══ Provided information ══

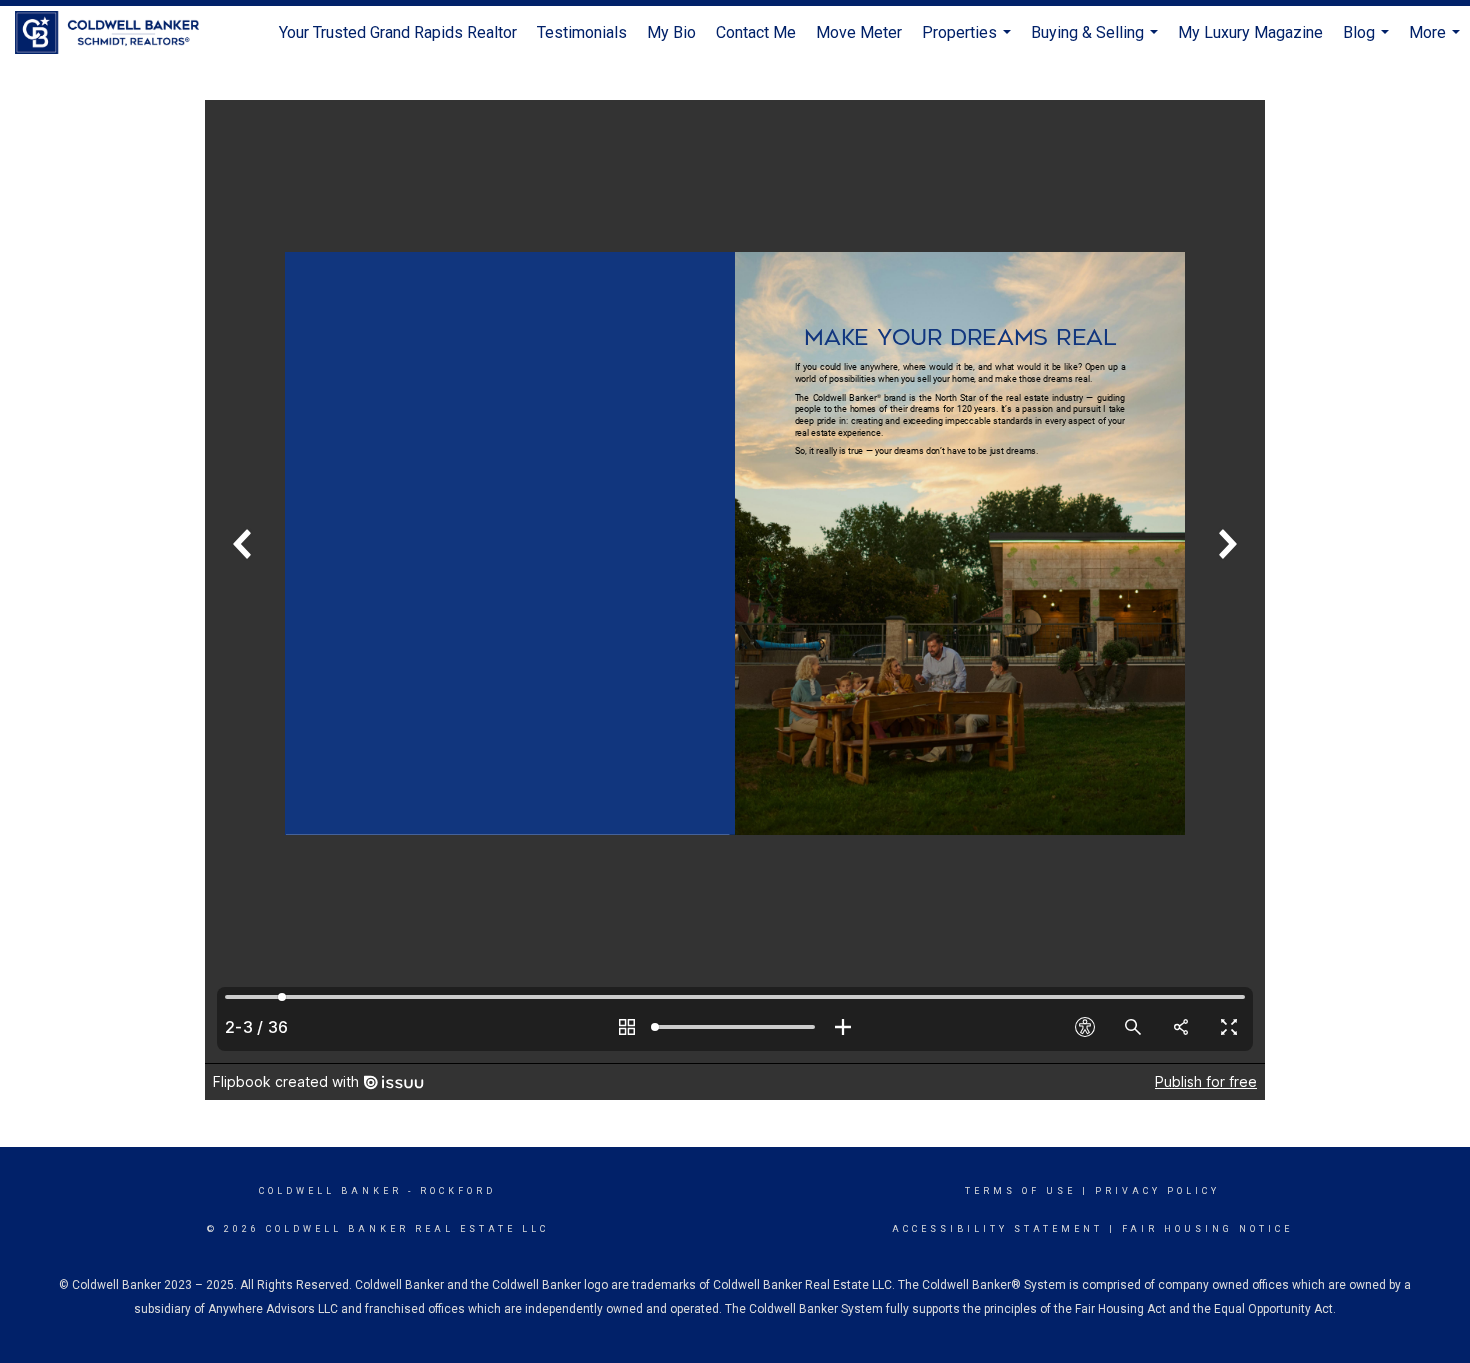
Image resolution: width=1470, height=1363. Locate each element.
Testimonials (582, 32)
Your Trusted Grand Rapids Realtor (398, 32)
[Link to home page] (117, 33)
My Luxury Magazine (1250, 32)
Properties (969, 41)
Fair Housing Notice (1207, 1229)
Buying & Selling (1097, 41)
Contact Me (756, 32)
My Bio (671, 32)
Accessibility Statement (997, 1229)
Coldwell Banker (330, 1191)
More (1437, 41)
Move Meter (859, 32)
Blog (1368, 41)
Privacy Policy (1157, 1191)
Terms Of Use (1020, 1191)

═══

Directions: Copy all records exactly, no images.

Answer to the exercise:
Image resolution: width=1470, height=1363. Locate each element.
Testimonials (582, 32)
Your Trusted Grand Rapids Realtor (398, 32)
[Link to home page] (117, 33)
My Luxury Magazine (1250, 32)
Properties (969, 41)
Fair Housing Notice (1207, 1229)
Buying & Selling (1097, 41)
Contact Me (756, 32)
My Bio (671, 32)
Accessibility Statement (997, 1229)
Coldwell Banker (330, 1191)
More (1437, 41)
Move Meter (859, 32)
Blog (1368, 41)
Privacy Policy (1157, 1191)
Terms Of Use (1020, 1191)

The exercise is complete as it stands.